The BLOCKSIZE should fit in the cache, not as big as possible. BLOCKSIZE should be sqrt(M/3), given M is the cache size and we need to load 3 blocks from A, B and C into the cache.
How much more beneficial is this approach over the previous slide's approach? I know that using parallelism helps distribute workload in these chunks, but due to the 3 new layers of nested for loops wouldn't each thread slow down as well? One one hand, seems intuitive to use parallelism and speed up, but on the other hand, we add 3 more nested layers to computer per chunk.
@leo this method improves cache locality while the method in previous slide does not (imagine we have super large matrix that our cache cannot even fit a single row/col)
@yt1118...we only 1 block from B I think. A's is a row sliver which is already contiguous memory and the output write to C is also a row sliver. Basically we do a dot product of A's 1xtilesize sliver with a tilesize x tilesize block of B to store a 1xtilesize into C. So, the entire cache (almost) can be just for a block of B's data. This observation also got validated when I did the optional PA5. I chose a TILE_SIZE that filled up the entire 128KiB L1 data cache size.

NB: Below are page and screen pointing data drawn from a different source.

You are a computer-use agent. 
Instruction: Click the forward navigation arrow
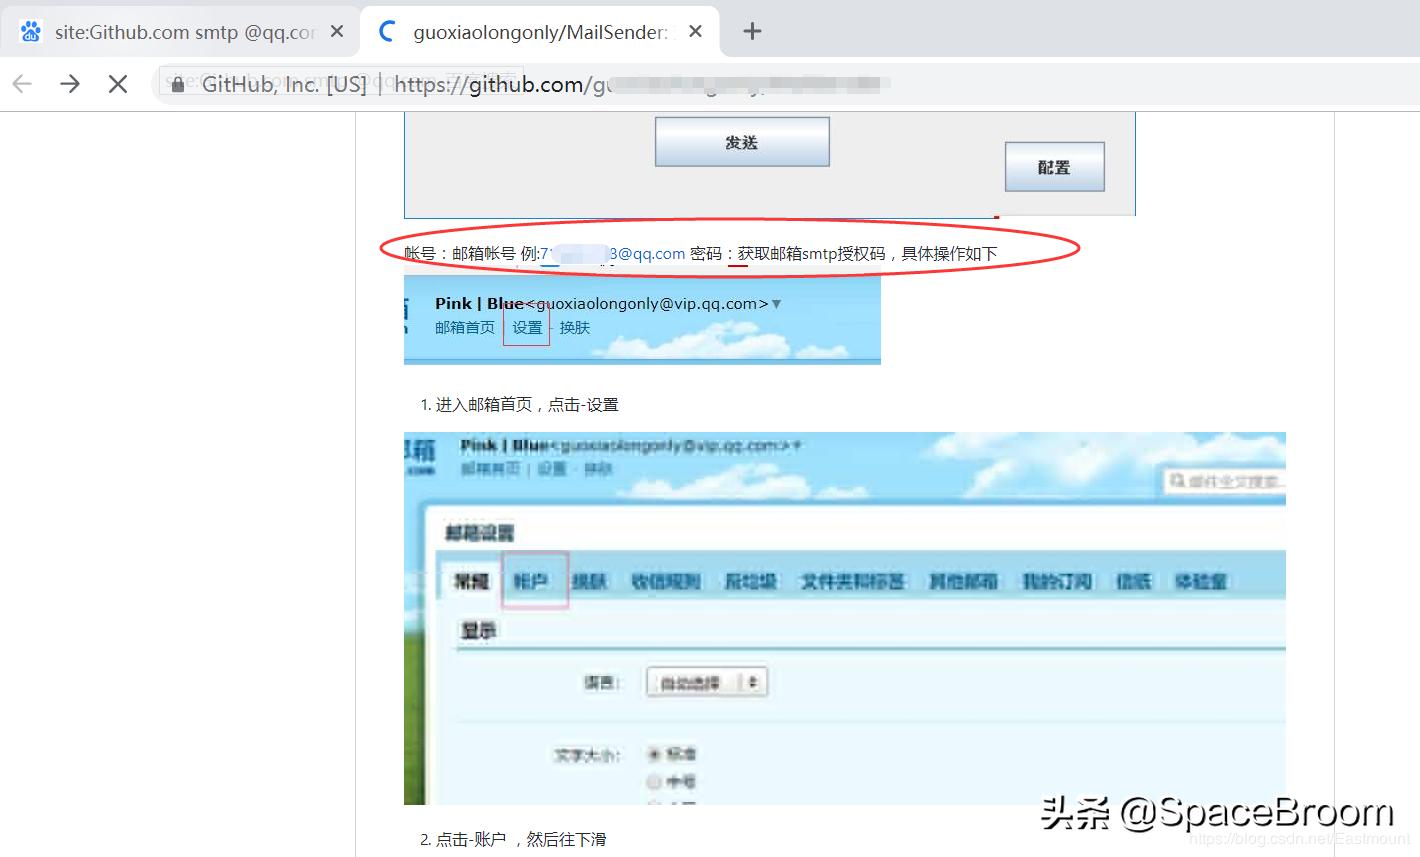69,84
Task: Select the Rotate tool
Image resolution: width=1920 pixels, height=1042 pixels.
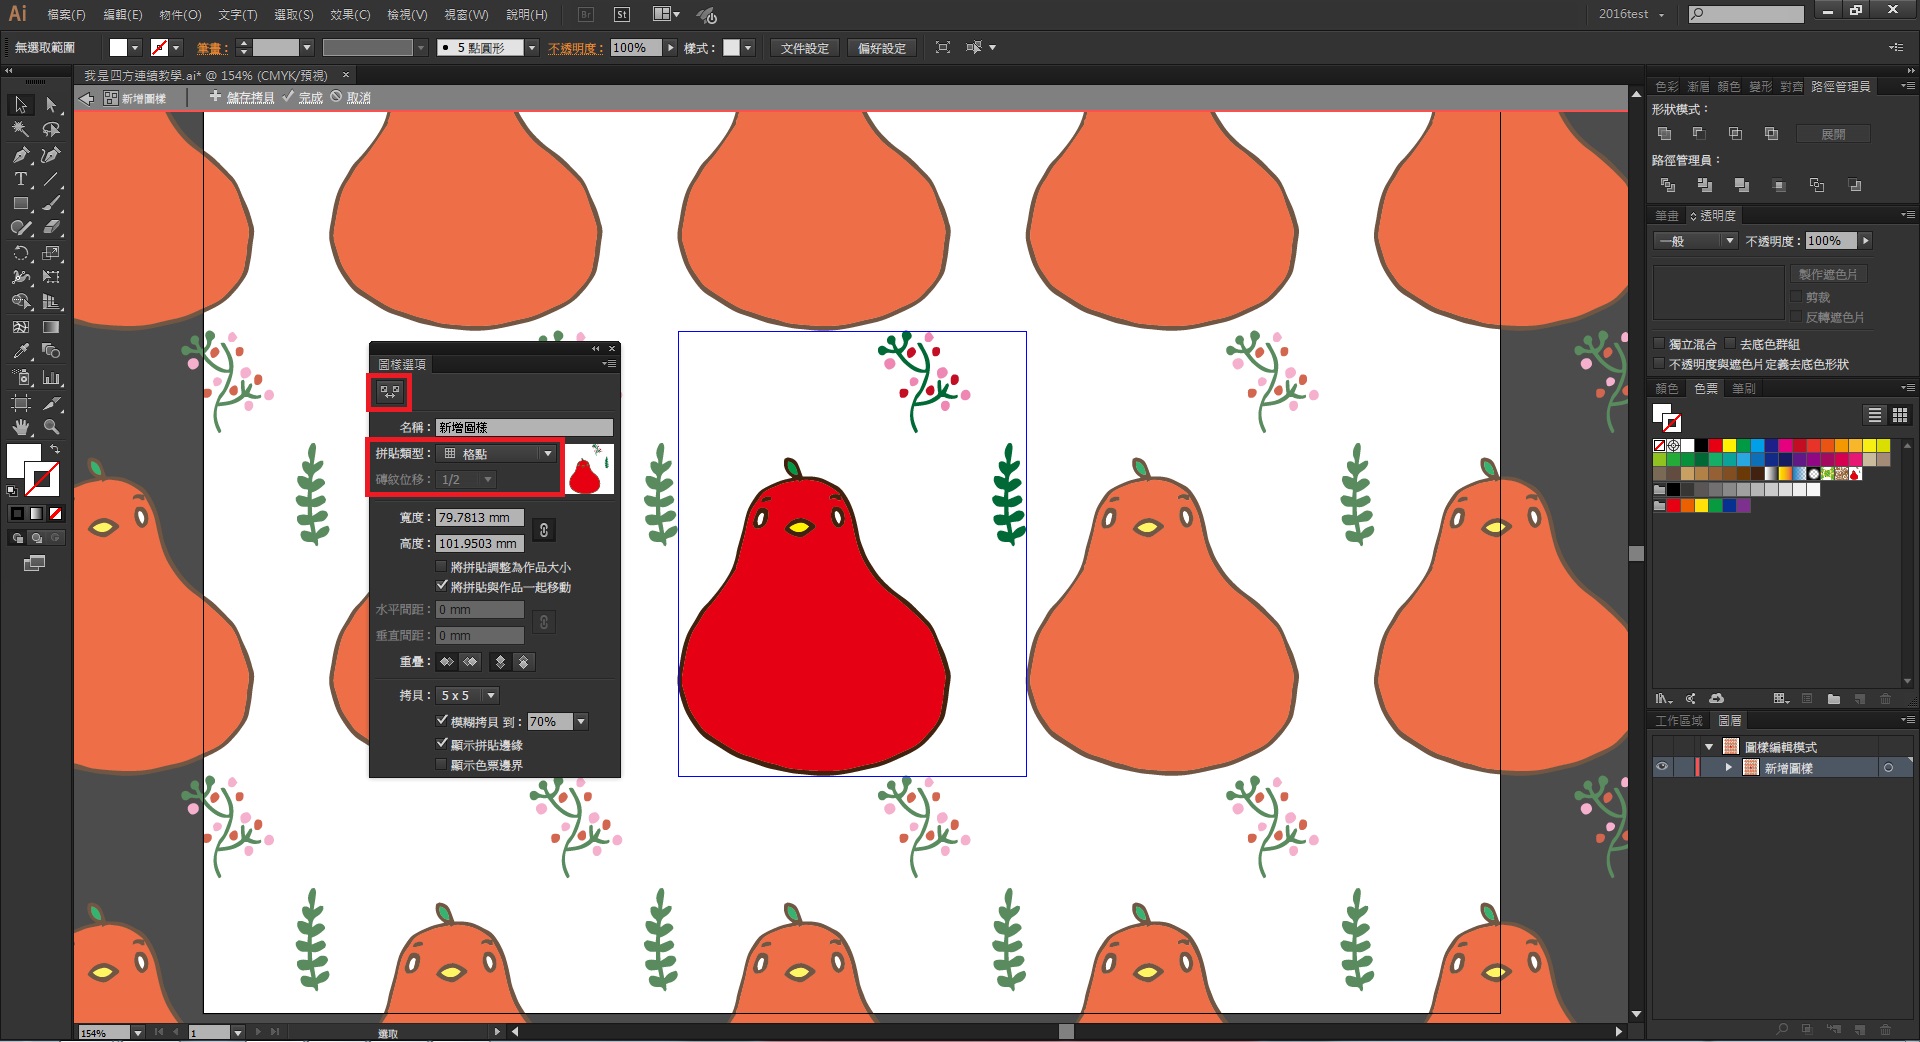Action: (x=20, y=254)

since the results eventually need to be reduced, cache locality and the advantages of chunking the input and output only apply to the initial computation step, right?
For the different conv layers, is there a way to handle it such that different predicted conv layers that require more "Computation" get more heavily weighted computation? Because as I currently see it, everything is handled in parallel.
So in this method, would all the data in the "box" be on the same cache line?
Are we just assuming the cache blocks it up like this rather than storing data that lives on the same row? If the cache worked that way, we wouldn't want it block up like this right?
@12345 if the cache doesn't fit a single row or col, why would it be useful to grab data from the next row(s)?
Please log in to leave a comment.
For computing the subblock in C, amount of computation is O(Blocksize ^ 3). The innermost three for loops explains O(B^3). The number of memory operations = (B^2 + B^2 reads from A and B) + (B^2 writes into C) So overall arithmetic intensity is O(B^3)/O(B^2). Bigger the value of B is, more the arithmetic intensity.